Consider the following related question: if you flip a biased coin (with 0.99 probability of heads) infinitely many times, what is the probability that tails will be in majority at some point?

I'm not sure of the answer to that question and I'm too rushed to find out, but I think it's no more than 0.02 probability. If we ignored the (very relevant) fact that slow bullets can eliminate each other, the only way for a fast bullet to reach the first bullet would be if fast bullets were in majority at some point. So the probability of the first bullet escaping would be no less than P(V > 0.99)*0.98 = 0.01*0.98 = 0.0098.

Your conjecture of 0.02 probability of reaching parity of heads and tails for a coin with p(H) = .99 is correct.

A biased coin with probability pmin of the less-likely outcome behaves, with probability 2pmin, like an unbiased coin.

I'm not sure which case you're unconvinced of, (0, 1) or [0. 1].

Since the closed case seems clear, here's an expanded description of the open case:

We had a recent problem about cars forming clusters,

owing to the fact that their speeds are not ordered fastest to slowest.

Thus any car followed by a faster car will form a cluster - a local traffic jam.

In this puzzle, clusters annihilate themselves - that is they do not persist.

To say they persist is to provide an argument with a false premise.

More accurately: clusters have a finite lifetime: they do not persist indefinitely.

On the open interval there is no greatest speed.

Thus every bullet is followed by a faster one.

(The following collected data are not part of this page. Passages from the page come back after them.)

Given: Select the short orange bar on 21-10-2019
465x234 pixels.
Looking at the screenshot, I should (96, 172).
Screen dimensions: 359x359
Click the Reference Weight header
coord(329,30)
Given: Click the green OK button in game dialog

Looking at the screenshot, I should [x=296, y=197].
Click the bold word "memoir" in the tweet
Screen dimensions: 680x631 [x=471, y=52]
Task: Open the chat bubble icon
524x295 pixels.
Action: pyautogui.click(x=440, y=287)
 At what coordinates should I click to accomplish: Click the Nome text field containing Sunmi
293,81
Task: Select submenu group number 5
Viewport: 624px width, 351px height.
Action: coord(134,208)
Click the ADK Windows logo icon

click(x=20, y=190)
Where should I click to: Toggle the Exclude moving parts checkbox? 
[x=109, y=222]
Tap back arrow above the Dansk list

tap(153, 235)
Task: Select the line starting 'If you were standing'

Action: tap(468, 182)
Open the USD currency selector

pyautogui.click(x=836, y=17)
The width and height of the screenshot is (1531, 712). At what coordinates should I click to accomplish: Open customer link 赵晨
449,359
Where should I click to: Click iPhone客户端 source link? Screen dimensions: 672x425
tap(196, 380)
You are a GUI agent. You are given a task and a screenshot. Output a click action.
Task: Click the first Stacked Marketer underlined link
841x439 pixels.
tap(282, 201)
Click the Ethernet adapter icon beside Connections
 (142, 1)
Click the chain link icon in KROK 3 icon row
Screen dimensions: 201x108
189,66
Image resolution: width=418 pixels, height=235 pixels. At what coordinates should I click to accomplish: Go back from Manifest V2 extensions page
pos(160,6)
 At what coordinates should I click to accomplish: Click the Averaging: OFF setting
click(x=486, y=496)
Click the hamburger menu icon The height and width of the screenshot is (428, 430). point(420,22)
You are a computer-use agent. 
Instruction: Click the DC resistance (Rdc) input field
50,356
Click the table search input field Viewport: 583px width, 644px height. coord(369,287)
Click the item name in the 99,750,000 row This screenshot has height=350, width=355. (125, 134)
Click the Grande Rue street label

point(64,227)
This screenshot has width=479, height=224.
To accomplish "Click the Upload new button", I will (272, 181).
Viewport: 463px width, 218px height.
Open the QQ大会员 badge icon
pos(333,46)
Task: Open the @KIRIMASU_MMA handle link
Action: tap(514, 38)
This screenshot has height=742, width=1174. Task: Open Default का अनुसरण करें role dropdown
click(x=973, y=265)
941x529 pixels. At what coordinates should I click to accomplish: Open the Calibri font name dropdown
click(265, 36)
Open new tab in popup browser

So it can not be the case that a bullet can break free of all the others and continue forever.

To prove this, assume the opposite.

At some time ta a bullet a will be at the head of the pack, traveling at speed sa < 1.

We conjecture that bullet a will continue forever.

However, bullets continue to be fired, with uniform distribution of speed.

Thus, within a finite time interval of 1 / (1-ta) seconds, a bullet b will be fired with sa < sb < 1.

Bullet b will, with non-zero probability find its way to bullet a and annihilate it.

(Rainman, I imagine this is the non-convincing statement.)

It's an assertion, so it merits discussion, and that discussion

centers on the (lifetimes of the bullets fired between bullets a

and b) compared to the sum of (time interval between the firing

of those bullets) + (time interval required for b to catch up with a.)

It would be an interesting calculation.

If we postulate that because of "slow-bullet clutter" between bullets a and b this annihilation event is not certain, but only has probability pab > 0 of happening, then on average it will take 1/pab (a finite number of) faster bullets b for this to happen. But if pab > 0 it will happen. And it will happen within a finite time interval. At that finite point in time, (with bullets a and b now gone) there will be a surviving bullet c at the front of the pack that has speed sc. We may not make an assumption about its speed. In all likelihood sc < sa, but not necessarily, and for this argument it does not matter.

We now conjecture that bullet c will continue forever.

Rinse, repeat. We are now back at the starting point, with a possibly slower bullet attempting to escape.

The OP asks if there is at least one bullet that has infinite survival time.

If there is, it has a name. Its name is n, -- it was fired n seconds into the process.

But whatever (finite) value n has, its bullet has a calculable finite lifetime.

Only a bullet with speed = 1 will never be caught.

That could, with probability zero be the first bullet in the [0, 1] case.

On the open interval, every bullet is followed by a faster one.

Every bounded infinite sequence has an infinite convergent monotone sub sequence.

In this case, there is an infinite subset of bullets with monotone increasing speeds whose limit is 1.

(Bolzano-Weierstrass.)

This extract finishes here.